→ **Work request**
In the entries below, print exactly the lines from the first through the one with "Given: Open the", both included, and none of the pictures.

----- Records to process

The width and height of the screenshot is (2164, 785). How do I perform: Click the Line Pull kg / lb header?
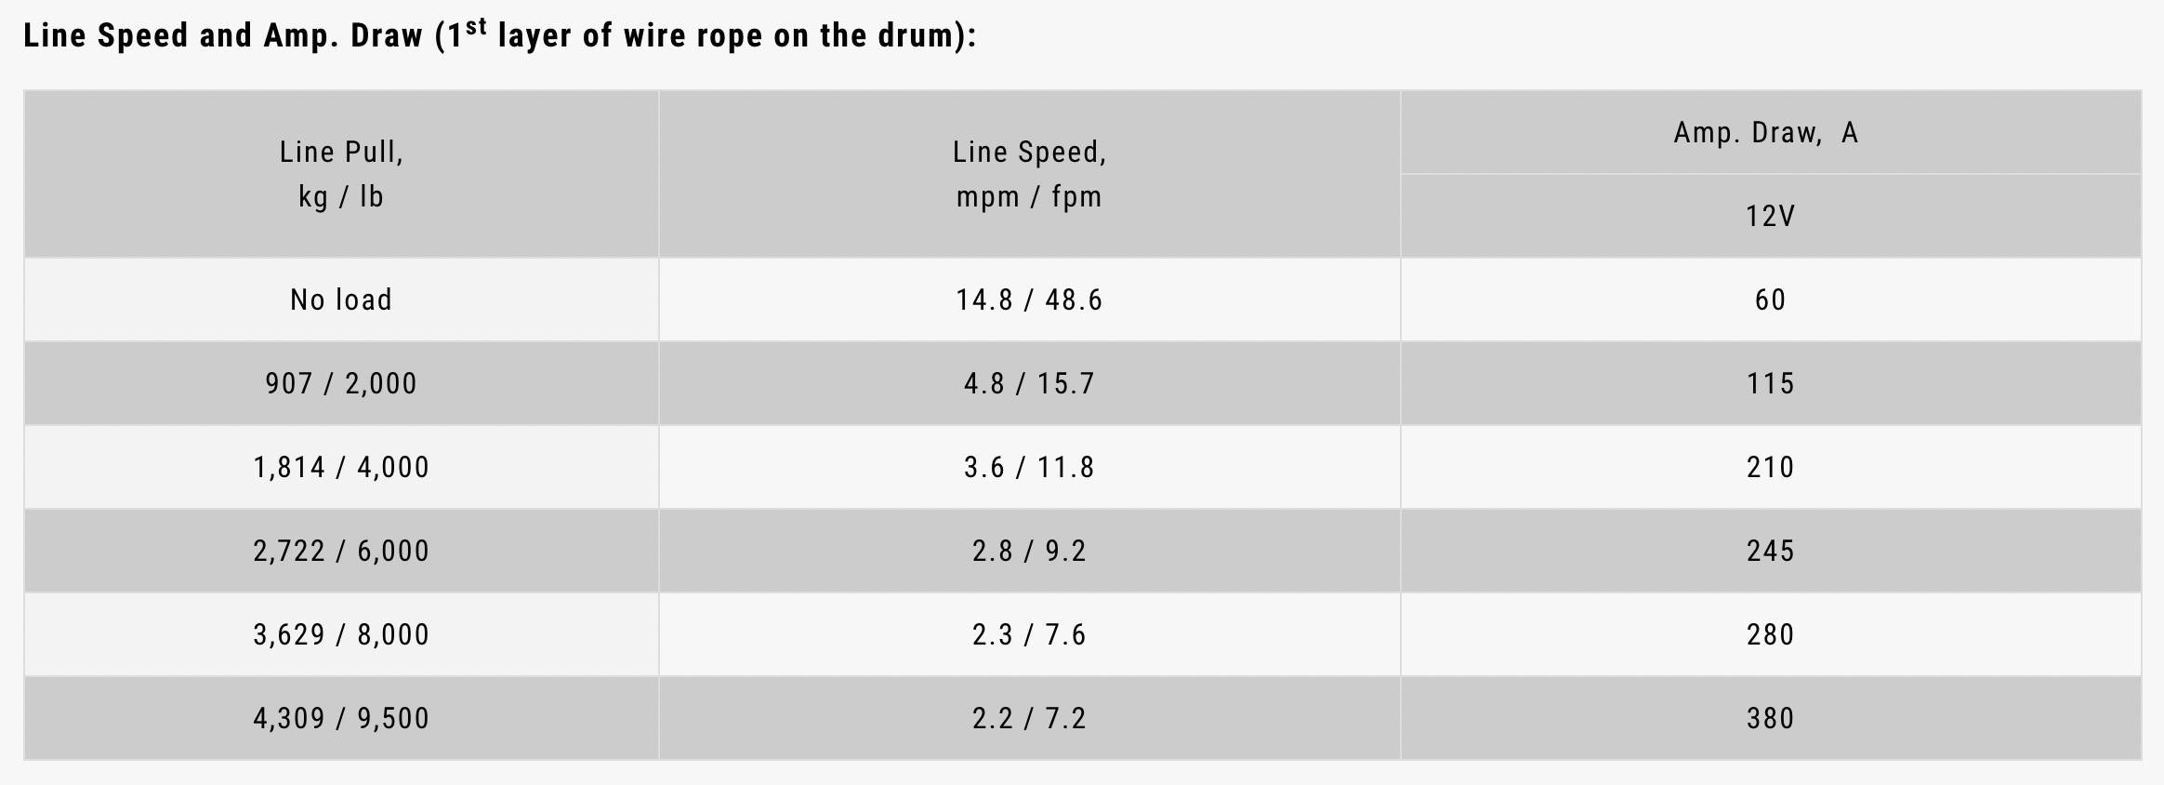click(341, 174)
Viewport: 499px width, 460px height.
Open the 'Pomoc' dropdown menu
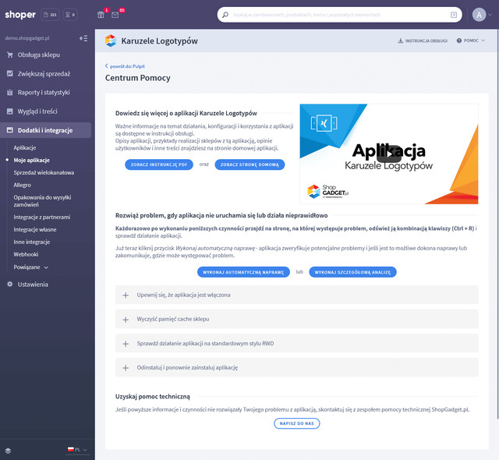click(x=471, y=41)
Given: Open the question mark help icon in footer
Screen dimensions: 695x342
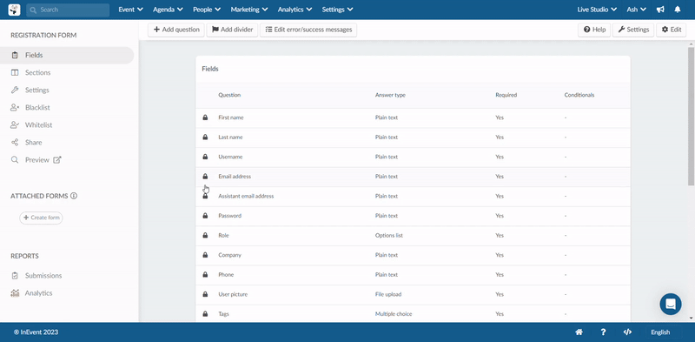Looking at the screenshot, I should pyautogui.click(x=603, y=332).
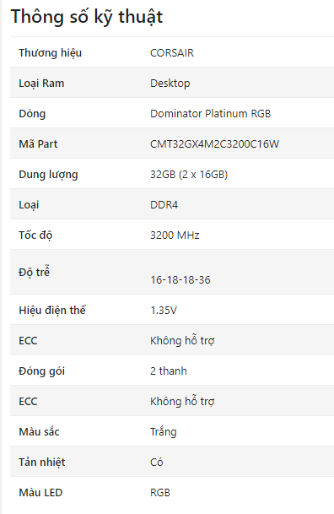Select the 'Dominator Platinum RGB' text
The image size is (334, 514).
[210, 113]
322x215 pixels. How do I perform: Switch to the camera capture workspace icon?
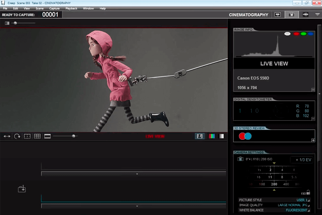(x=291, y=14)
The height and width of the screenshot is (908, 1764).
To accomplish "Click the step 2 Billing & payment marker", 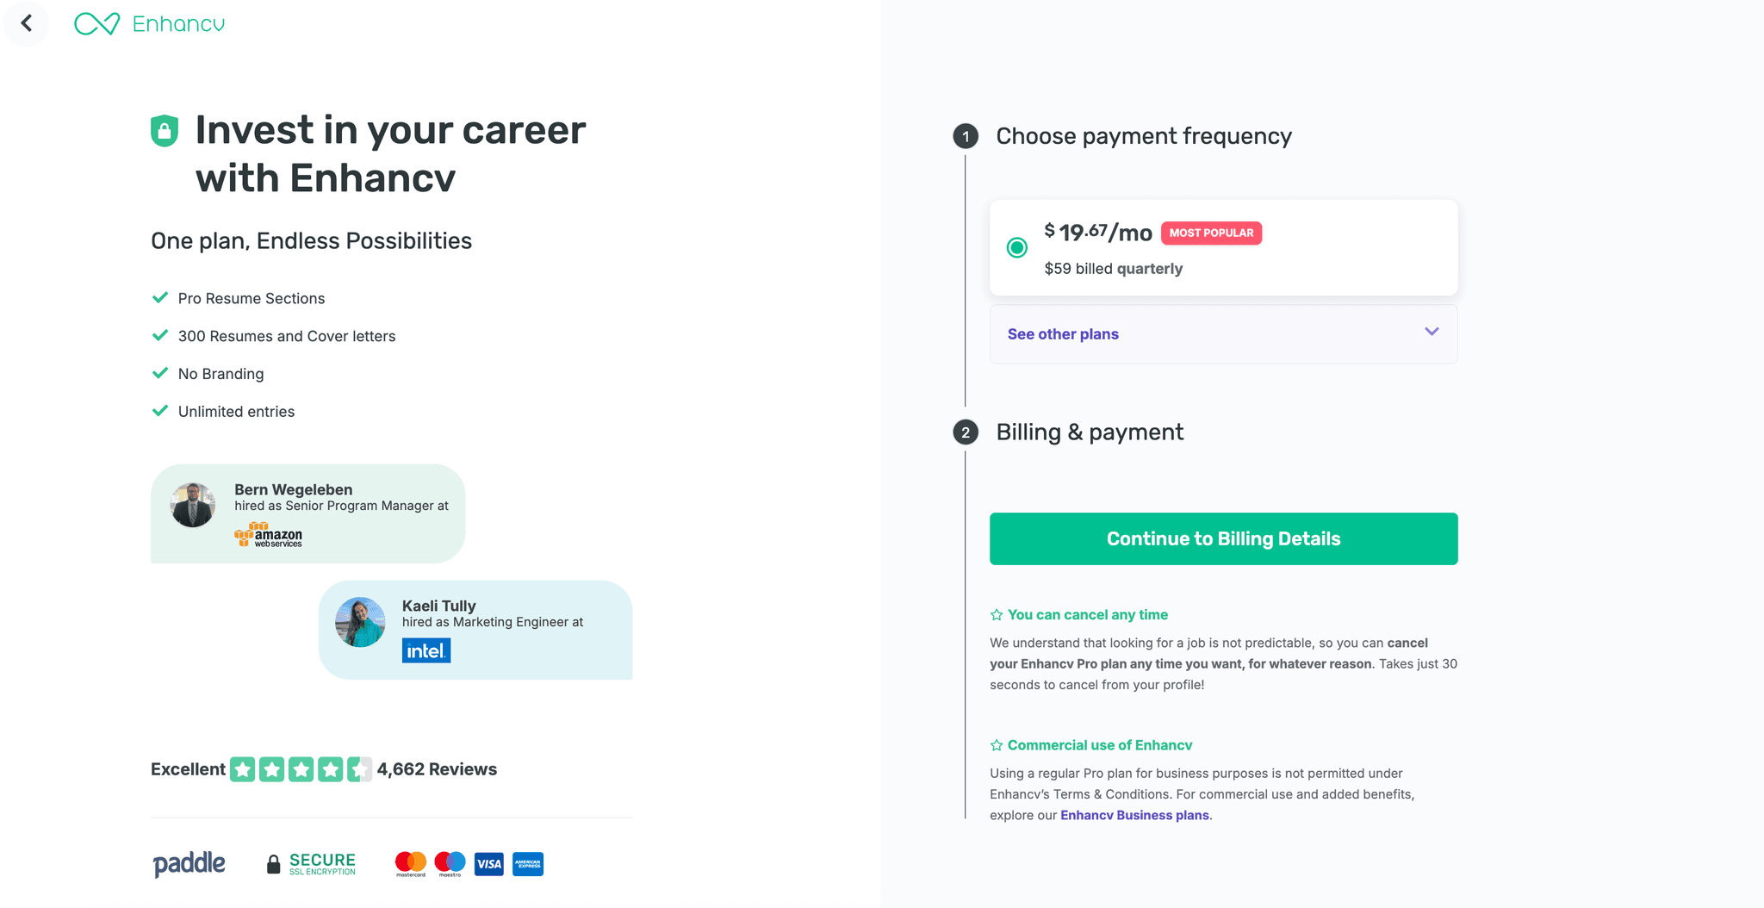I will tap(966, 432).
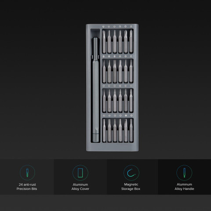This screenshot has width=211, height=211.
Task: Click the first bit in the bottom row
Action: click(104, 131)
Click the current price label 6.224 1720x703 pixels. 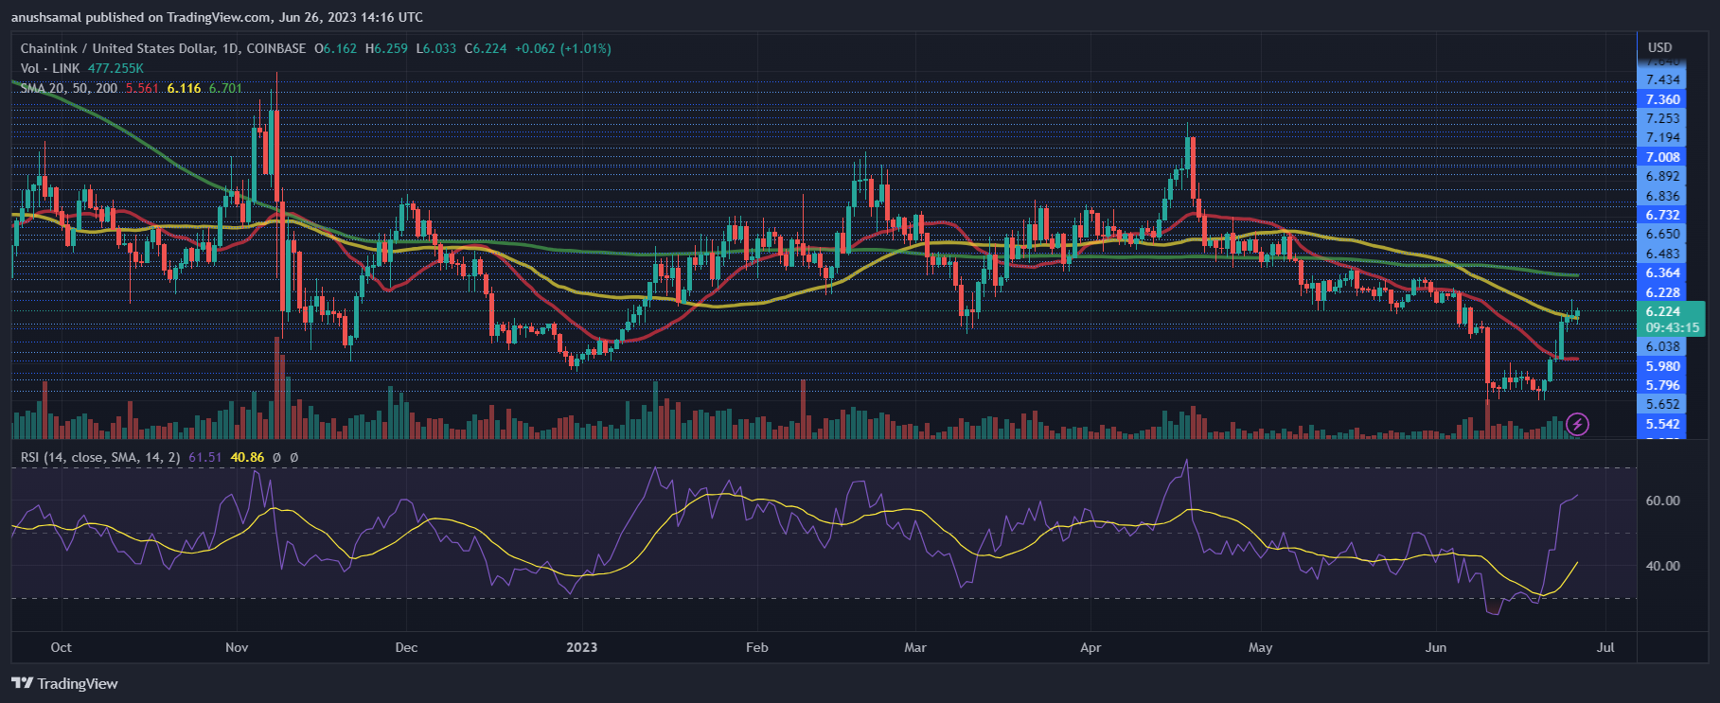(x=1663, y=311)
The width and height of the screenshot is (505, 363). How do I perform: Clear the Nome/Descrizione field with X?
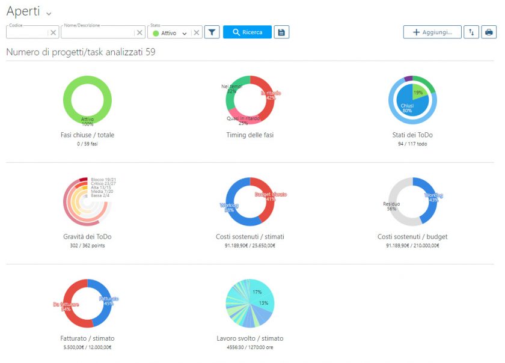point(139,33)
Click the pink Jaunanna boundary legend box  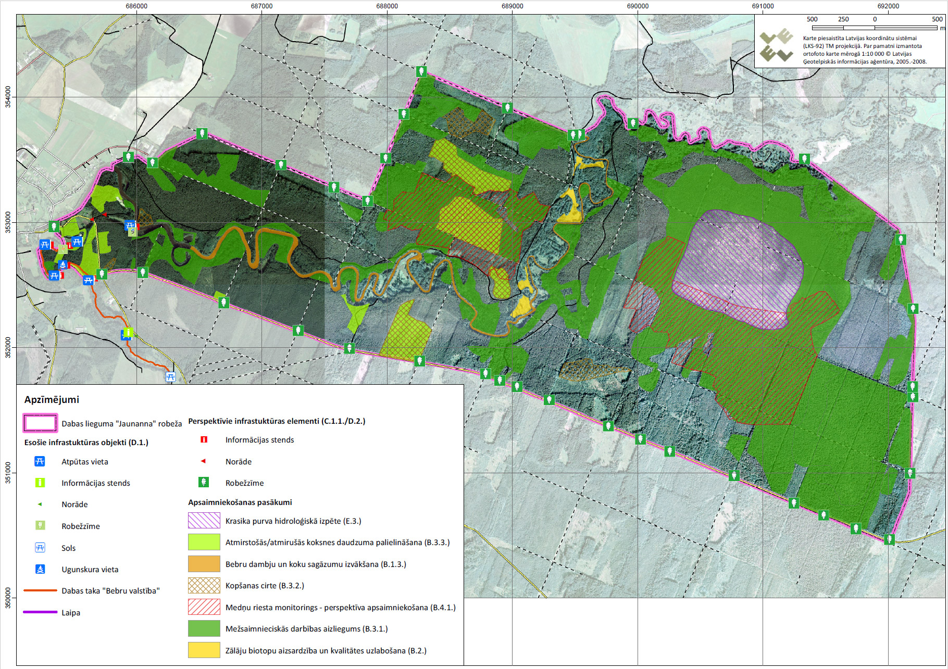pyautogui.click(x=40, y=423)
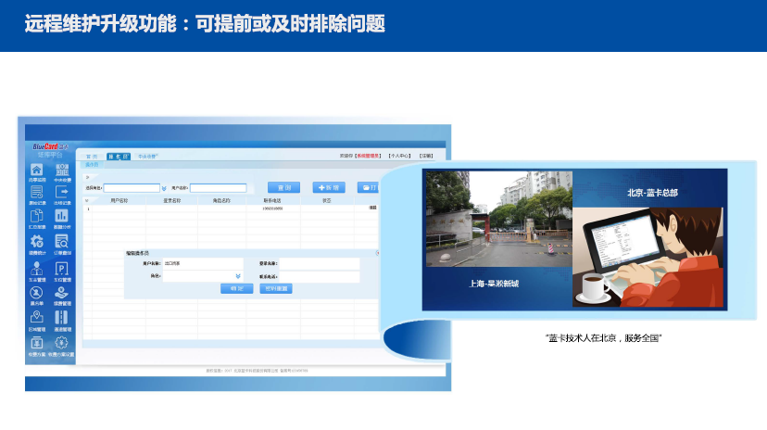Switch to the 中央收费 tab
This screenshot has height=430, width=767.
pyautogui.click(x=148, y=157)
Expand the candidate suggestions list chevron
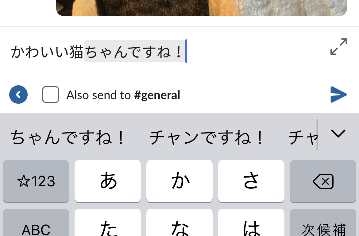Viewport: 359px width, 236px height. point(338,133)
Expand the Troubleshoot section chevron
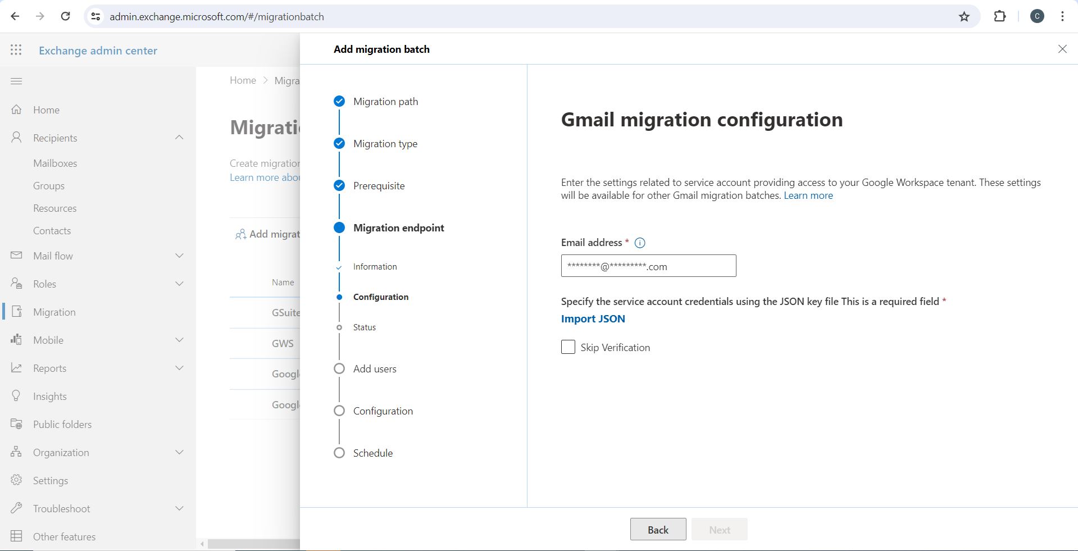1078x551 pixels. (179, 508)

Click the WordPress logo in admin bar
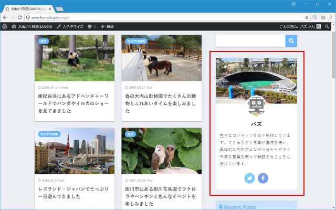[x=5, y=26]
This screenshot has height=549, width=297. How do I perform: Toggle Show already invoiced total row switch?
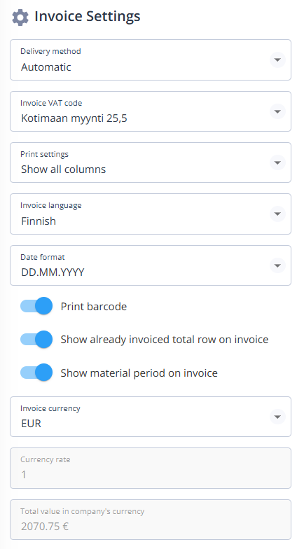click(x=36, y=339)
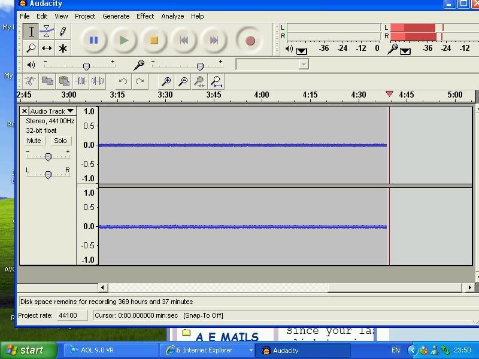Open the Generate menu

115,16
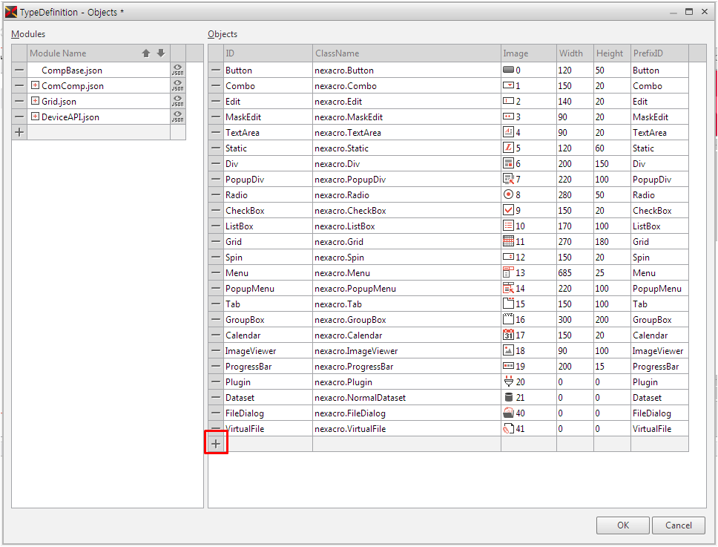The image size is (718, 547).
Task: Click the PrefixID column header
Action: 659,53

----------

→ **Response to this task**
The width and height of the screenshot is (2164, 785). How do I perform: Click the Line Pull kg / lb header?
click(341, 174)
Viewport: 499px width, 460px height.
Open the 'Pomoc' dropdown menu
click(x=471, y=41)
Given: Open the question mark help icon in footer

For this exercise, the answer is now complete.